MIFFLIN TOWNSHIP — Local historians await results of an archaeological survey done on property with tragic roots dating to 1812.
The Cleo Redd Fisher Museum recently commissioned the work at the Copus Hill Monument ahead of plans to install better signage and a potential walking trail and parking area.
The site marks the spot of the Copus Massacre, a deadly skirmish during the War of 1812. On Sept. 15, 1812, a group of Native American warriors ambushed Rev. James Copus, a minister and early settler, and his family.
The ambush claimed the lives of Rev. Copus and three U.S. soldiers. The rest of the Copus family escaped.
Years later, in 1882, the Ashland County Pioneer Society erected a monument on what was believed to be the gravesite and near the cabin that used to house the Copus homestead.
Kenny Libben, curator of the Cleo Redd Fisher Museum in Loudonville, said no one ever marked the gravesite. Different accounts throughout history placed it at the base of an apple tree that has long since disappeared, he said.
But Sarah Copus, Rev. Copus’ daughter, was still alive when officials dedicated the monument.
“When they were planning the monument, they asked her. She just pointed to a spot and said ‘drive your stakes there,’” Libben said. “So we don’t know for sure if the monument is on the gravesite … or the cabin.”
Seeking clarity
Now, all these decades later, the new property owner wants to enhance the site by making it more accessible to the public. The Mohican Historical Society obtained the property along Township Road 1225 in November.

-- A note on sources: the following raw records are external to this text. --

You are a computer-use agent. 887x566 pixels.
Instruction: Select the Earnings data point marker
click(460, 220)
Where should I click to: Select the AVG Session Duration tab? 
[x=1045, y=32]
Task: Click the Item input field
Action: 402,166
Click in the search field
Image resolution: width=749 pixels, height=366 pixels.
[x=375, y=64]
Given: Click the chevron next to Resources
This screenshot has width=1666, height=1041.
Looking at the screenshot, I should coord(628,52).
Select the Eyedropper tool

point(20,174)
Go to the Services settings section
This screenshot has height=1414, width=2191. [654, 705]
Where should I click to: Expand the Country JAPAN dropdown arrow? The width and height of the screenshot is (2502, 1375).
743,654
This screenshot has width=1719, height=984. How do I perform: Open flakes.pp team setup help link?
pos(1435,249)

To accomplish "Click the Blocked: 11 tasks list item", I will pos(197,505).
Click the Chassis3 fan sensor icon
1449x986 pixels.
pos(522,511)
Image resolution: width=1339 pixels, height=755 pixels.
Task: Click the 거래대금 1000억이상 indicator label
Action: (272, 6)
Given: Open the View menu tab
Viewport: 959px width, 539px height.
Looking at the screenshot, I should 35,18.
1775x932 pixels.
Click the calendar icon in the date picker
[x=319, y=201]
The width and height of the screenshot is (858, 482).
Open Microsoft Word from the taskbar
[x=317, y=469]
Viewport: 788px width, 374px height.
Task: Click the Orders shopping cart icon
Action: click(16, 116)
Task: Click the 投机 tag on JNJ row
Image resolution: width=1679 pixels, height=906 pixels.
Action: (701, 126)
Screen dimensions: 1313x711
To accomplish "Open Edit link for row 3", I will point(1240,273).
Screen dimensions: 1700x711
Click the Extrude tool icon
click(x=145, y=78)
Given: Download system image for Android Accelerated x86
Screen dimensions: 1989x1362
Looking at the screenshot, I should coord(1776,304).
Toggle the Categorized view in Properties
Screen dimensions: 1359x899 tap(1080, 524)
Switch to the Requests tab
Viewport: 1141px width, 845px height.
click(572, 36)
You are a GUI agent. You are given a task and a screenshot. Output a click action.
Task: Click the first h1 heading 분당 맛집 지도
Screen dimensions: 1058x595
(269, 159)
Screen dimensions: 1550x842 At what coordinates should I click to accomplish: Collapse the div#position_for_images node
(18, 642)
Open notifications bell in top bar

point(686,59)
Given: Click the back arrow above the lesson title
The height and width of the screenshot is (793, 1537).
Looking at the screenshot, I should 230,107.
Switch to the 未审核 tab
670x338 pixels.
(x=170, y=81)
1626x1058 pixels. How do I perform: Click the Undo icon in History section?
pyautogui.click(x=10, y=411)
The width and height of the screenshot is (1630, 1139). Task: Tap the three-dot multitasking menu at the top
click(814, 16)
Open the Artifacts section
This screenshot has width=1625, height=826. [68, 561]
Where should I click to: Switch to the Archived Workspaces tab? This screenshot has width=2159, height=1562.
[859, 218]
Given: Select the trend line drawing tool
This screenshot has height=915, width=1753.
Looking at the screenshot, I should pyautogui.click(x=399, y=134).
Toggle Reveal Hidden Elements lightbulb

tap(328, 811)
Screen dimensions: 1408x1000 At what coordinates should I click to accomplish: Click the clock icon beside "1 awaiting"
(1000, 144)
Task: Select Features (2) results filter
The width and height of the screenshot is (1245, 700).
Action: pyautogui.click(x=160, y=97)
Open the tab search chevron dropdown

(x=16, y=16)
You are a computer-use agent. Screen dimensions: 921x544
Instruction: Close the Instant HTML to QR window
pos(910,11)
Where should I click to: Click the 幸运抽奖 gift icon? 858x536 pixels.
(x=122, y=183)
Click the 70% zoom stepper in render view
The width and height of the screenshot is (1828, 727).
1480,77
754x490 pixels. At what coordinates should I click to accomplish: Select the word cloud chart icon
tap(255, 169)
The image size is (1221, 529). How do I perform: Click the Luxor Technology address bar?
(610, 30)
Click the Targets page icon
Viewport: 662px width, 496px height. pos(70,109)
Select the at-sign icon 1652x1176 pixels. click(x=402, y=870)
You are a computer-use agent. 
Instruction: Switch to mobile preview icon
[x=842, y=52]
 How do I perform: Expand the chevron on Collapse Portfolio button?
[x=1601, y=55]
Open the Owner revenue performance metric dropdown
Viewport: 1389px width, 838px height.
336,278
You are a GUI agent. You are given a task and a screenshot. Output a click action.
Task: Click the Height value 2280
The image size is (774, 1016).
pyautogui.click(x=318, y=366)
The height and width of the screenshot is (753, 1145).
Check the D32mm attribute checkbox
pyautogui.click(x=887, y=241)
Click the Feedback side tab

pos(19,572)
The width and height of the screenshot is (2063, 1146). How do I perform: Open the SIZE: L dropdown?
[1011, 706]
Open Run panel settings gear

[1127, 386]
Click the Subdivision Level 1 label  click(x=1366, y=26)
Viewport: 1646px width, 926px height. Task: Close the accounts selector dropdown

Libben said the Cleo Redd Fisher Museum, a subsidiary of the Mohican Historical Society, received a $3,000 grant from the Ashland County Community Foundation to cover costs for new signage and trail or parking developments.
But an archaeological survey will help guide where those features go on the site, Libben said. A $10,000 grant from the Richland County Historical Society will cover those costs.
He hopes the archaeological survey, done by Ohio Valley Archaeology Inc., will help determine whether the concrete monument is located over the gravesite. The company used a magnetometer and ground penetrating radar on May 28.
Alan Wigton, director of the Richland County Historical Society, said the survey could also help locate other features of the site, including the cabin and a barn.
Both Wigton and Libben said the iron fence surrounding the monument will obstruct data by essentially blinding the magnetometer used during the survey.
Libben said if results elsewhere on the half-acre property don’t show evidence of a burial site, he has looked into the use of cadaver dogs. He hasn’t had luck getting companies who own such canines to respond to his requests, though.





“Most of them are using cadaver dogs for law enforcement,” he said. “But I’ve been told those can dogs work, even on sites up to 800 years old.”
Whatever the results, the site still needs to be treated carefully, Wigton said.
“It probably will remain a mystery, but we will have done the right thing to have done this … We feel it necessary to preserve it, because it’s a core part of Richland County history,” he said.
“Even though it’s now in Ashland County, when it took place, Ashland County didn’t exist yet.”